Eine ganz reale Lichtwahrnehmung ist es auch, die Skrjabin in die Komposition einbezieht: Im obersten System der Partitur steht eine mit luce bezeichnete, auf einer Farbenklaviatur zu spielende Stimme, durch die im Raum sichtbare Projektionen gesteuert werden sollen. Die Lichtstimme entspringt der synästhetischen Vorstellung Skrjabins, dass Farben bestimmten Tonhöhen zugeordnet seien; die notierten Töne sind dabei in der Regel identisch mit den Grundtönen der jeweils erklingenden Transposition des ›Prometheus-Akkords‹. So nimmt eine zentrale Idee des Symbolismus, die Begegnung und Verschmelzung der Ausdrucksformen verschiedener Kunstrichtungen, hier eine sehr konkrete Gestalt an, die freilich zu Skrjabins Lebzeiten noch nicht seinen Vorstellungen entsprechend realisiert werden konnte. Auch ein Chor und ein Solo-Klavierpart sind beteiligt, das Stück ist also zugleich ein Klavierkonzert und schlägt so einen Bogen zu Skrjabins erstem Orchesterwerk, dem fis-Moll-Konzert op. 20 von 1896.

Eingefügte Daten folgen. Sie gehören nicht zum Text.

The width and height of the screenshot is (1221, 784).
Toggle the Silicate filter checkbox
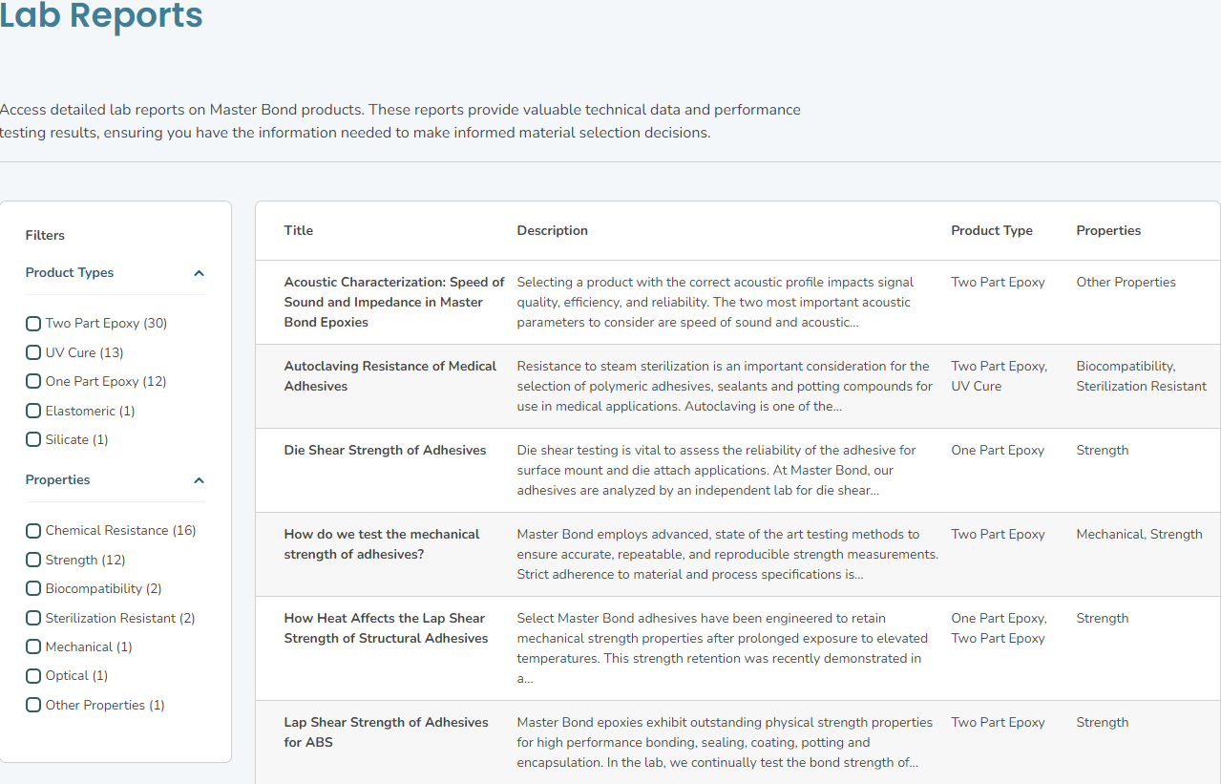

Eine reizvolle Koinzidenz offenbart sich durch die Gegenüberstellung des Prométhée mit Arnold Schönbergs fast zeitgleich entstandenem Orchesterstück Farben op. 16 Nr. 3 (1909). Obwohl die Kompositionstechnik und Ästhetik beider Werke kaum gegensätzlicher sein könnten, entfalten die ersten Takte von Skrjabins Licht-Ton-Poem und Schönbergs ›Klangfarbenmelodie‹ doch eine verblüffend ähnliche Klangwirkung: Verbindende Elemente sind das dunkle, schwelende Timbre, die zurückhaltende Dynamik und fünf- bis sechsstimmige Akkordstrukturen, in denen jeweils Quartintervalle dominieren. Indem Skrjabin den Gehörs- und Gesichtssinn zugleich anspricht, leitet er eine Entwicklung ein, die nach seinen Plänen in ein universelles Gesamtkunstwerk namens Mysterium münden sollte – die Vision einer intermedialen Synthese von sechs Kunstformen (Musik, Text, Gestik bzw. Tanz, Duft, Licht, Malerei). Zu diesem Werk existieren eine Reihe musikalischer Skizzen und ein Prosaentwurf mit dem Titel Acte préalable, der in einem symbolistischen Sprachduktus mit einer Flut exaltierter Metaphern und Doppeldeutigkeiten verfasst ist. Eine Ausarbeitung konnte der Komponist vor seinem frühen Tod infolge einer verschleppten Blutvergiftung nicht mehr vornehmen.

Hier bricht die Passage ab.